* Set tasks:
(1) In the description of Arthur Fickénscher's papers, turn the paragraph starting "Group II, (Professional and Personal)" into a shorter bulleted list that keeps its main facts.
(2) Using the description of Arthur Fickénscher's papers, explain in one to three sentences why the Group III items were put into oversized folders.

===== Text =====

As a composer, Arthur Fickénscher was influenced by Bach, Wagner and César Franck. His work reflected contemporary trends and was cast in a "sensuous mysticism" that intrigued many of his musical colleagues, particularly Percy Grainger (1882-1961) who considered Fickénscher to be one of the few musical geniuses of the 20th century.

Scope and Content

The Papers of Arthur Fickénscher contain ca. 2,000 items (11 shelf feet) that span the years 1895-1995. The largest portion of the papers, consists of originals and copies of virtually all of the music that Fickénscher produced. The remaining portion contains correspondence and other papers of a professional and personal nature. The collection has been divided into three major groups:

Group I, (Correspondence), contains letters sent to Fickénscher and drafts and second copies of letters that he prepared. The correspondence is subdivided into three categories: (1) General, (2) Named and (3) Polytone Related. These are listed by date or by correspondent name to highlight special interest or subject matter.

Group II, (Professional and Personal), contains items relating to Fickénscher's music and academic career activities. These include published articles; biographical background about his life and work; catalogue descriptions of his music; memorabilia in the form of concert and recital programs; reviews and newspaper clippings; a compilation of notes, drawings and music relating to the evolution and development of the "Polytone;" and an assortment of other miscellaneous items consisting of financial and contract records of the University of Virginia's McIntire Concerts(1919-1939); photographs of family and friends; instructor notes for voice lessons; some brochures about musical instruments; name and address notebooks and family birth, marriage and burial documents.

Group III, (Compositions), contains original manuscripts, master sheets for duplication and print copies of musical scores. These items have been consolidated into oversized folders for ease of reference and study and have been arranged in this listing under descriptive categories similar to those used by Fickénscher in describing his own compositions and by others who have catalogued his musical works. (see William W. Jones and Gordon Rumson (Box 1, below) and also William W. Jones, Life and Works of Arthur Fickénscher, American Composer , 1871-1954, unpublished, 1992).

===== Information provided =====

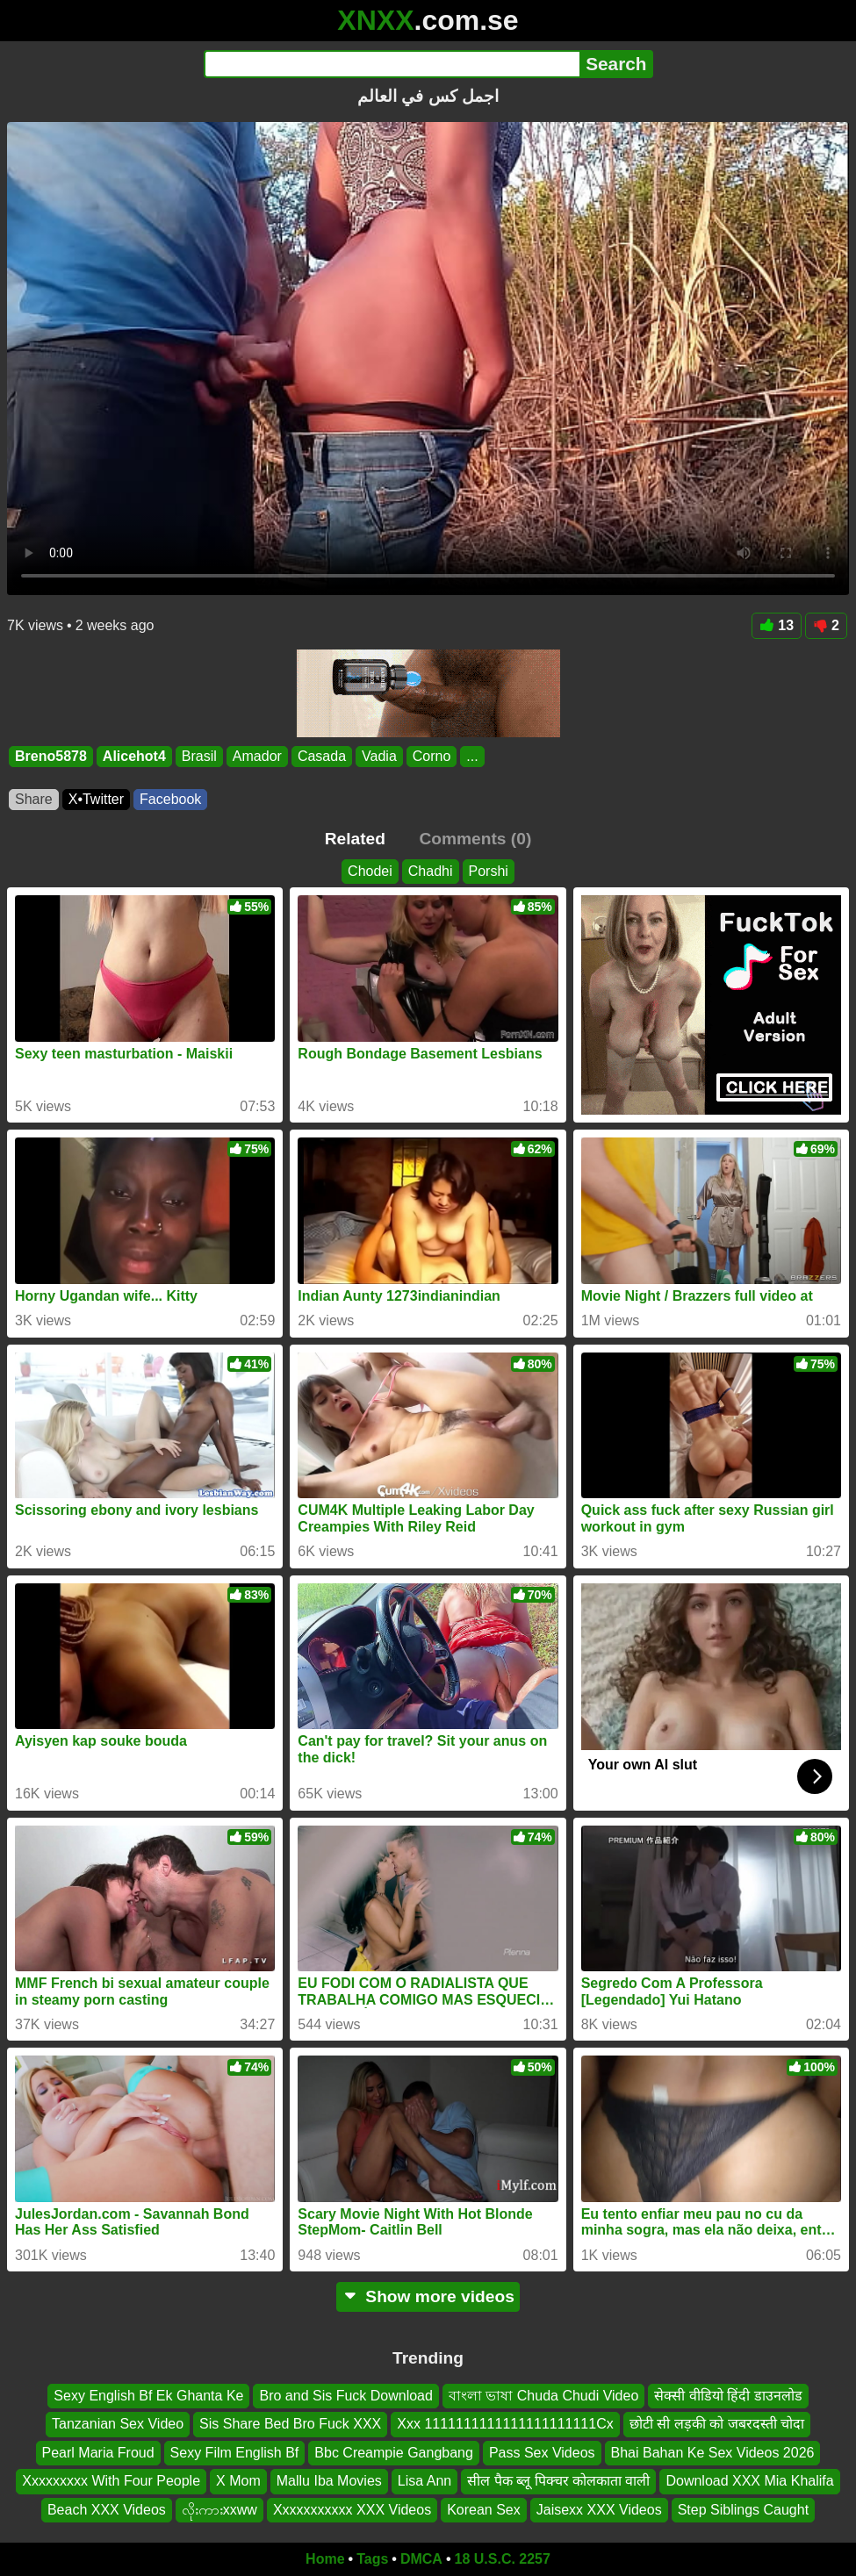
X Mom (238, 2480)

=====

* Solutions by task:
(1)
Group II (Professional and Personal) covers Fickénscher's music and academic career. It holds:
- Published articles
- Biographical background on his life and work
- Catalogue descriptions of his music
- Concert and recital programs
- Reviews and newspaper clippings
- Notes, drawings and music on the development of the "Polytone"
- Miscellaneous items:
  - Financial and contract records of the University of Virginia's McIntire Concerts (1919-1939)
  - Family and friends' photographs
  - Instructor notes for voice lessons
  - Brochures about musical instruments
  - Name and address notebooks
  - Family birth, marriage and burial documents

(2) The Group III items are original manuscripts, master sheets for duplication and print copies of musical scores. They were consolidated into oversized folders for ease of reference and study.